*EXERCISE INSTRUCTIONS*.
1. In the text on Louisiana usufruct and naked ownership, a usufruct bequeathed by will lasts for life unless otherwise stipulated for wills executed on or after what date?
2. From the usufruct text, reproduce the passage that begins at the words "- By Will: A" and stops after "retain the usufruct.".

*SUPPLIED TEXT*.
A discussion of estate planning in Louisiana would not be complete without a discussion of usufruct and naked ownership. The methods of creating usufruct as well as the laws governing usufruct regarding movable and immovable property have great importance. A general understanding of these concepts is vital to understanding your estate plan. The following information is from John’s book, Louisiana Retirement and Estate Planning. To order a copy of his book, click here.
Full Ownership
A person with full ownership has the “direct, immediate and exclusive authority over a thing” and has the right to the use, enjoyment and disposal (sale, donation, etc.) of the thing owned.
Usufruct
Usufruct grants the right to use, possess and administer property, and to the income, utility, profits and advantages produced from the property subject to usufruct. Usufruct may be over movable, immovable, consumable or non-consumable property. In addition, a usufruct may last for a limited period of time or for the lifetime of the usufructuary. A usufruct may be created in the following ways:
- By Operation of Law:
- A surviving spouse has a legal usufruct of community property inherited by descendants of the deceased spouse under intestate law.
- Surviving parents have the usufruct of the separate property of a decedent who dies without descendants inherited by the decedent’s siblings through intestacy.
- Parents of minor children have the usufruct of property inherited by the child, but not property received by gift.
- By Will: A testator may bequeath the usufruct over any or all of his assets for the lifetime of the legatee or for a shorter period of time. For wills executed on or after June 18, 1996, the usufruct is for life unless otherwise stipulated.
- By Act: A person may transfer the usufruct over her property by act of sale, donation, or assignment. A person may also transfer the naked ownership of the property and retain the usufruct.
Naked Ownership
Naked owners are the owners of the property subject to the usufructuary’s rights. The naked owners will become full owners at the end of the usufruct’s term or upon the death of the usufructuary. The naked owners are to receive the property or its replacement value at the termination of the usufruct. The naked owner cannot interfere with the lawful exercise of a usufructuary’s use and enjoyment of the property.

*SUPPLIED INFORMATION*.

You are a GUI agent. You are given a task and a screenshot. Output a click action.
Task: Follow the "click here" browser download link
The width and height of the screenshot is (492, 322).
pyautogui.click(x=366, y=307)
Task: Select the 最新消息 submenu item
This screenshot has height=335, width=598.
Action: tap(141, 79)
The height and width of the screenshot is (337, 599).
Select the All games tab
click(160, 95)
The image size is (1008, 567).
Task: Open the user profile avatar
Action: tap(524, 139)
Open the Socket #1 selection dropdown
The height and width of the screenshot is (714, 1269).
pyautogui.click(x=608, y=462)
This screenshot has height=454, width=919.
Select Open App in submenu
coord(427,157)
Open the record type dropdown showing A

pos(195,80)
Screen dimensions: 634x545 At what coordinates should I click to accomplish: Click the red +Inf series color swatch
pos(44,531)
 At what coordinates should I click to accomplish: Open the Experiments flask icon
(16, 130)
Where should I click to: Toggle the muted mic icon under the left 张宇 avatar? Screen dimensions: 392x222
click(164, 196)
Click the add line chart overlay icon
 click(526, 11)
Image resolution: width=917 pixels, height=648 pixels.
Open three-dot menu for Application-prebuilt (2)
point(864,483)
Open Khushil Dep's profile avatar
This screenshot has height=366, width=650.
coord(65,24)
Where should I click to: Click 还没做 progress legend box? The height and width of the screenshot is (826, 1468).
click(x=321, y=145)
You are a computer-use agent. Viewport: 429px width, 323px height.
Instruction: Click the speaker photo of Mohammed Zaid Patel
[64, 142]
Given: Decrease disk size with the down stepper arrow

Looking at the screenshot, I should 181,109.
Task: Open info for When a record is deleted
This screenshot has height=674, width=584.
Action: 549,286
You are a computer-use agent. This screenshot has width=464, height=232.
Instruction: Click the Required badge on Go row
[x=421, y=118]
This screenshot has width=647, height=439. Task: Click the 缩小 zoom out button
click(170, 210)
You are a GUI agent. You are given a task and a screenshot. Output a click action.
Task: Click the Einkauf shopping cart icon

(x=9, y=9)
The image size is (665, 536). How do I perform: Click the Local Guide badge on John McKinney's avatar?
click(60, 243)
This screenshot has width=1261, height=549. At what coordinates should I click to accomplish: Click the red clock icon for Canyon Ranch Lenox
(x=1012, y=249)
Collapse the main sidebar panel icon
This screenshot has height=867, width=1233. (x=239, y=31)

*THE RESPONSES*.
1. June 18, 1996

2.
- By Will: A testator may bequeath the usufruct over any or all of his assets for the lifetime of the legatee or for a shorter period of time. For wills executed on or after June 18, 1996, the usufruct is for life unless otherwise stipulated.
- By Act: A person may transfer the usufruct over her property by act of sale, donation, or assignment. A person may also transfer the naked ownership of the property and retain the usufruct.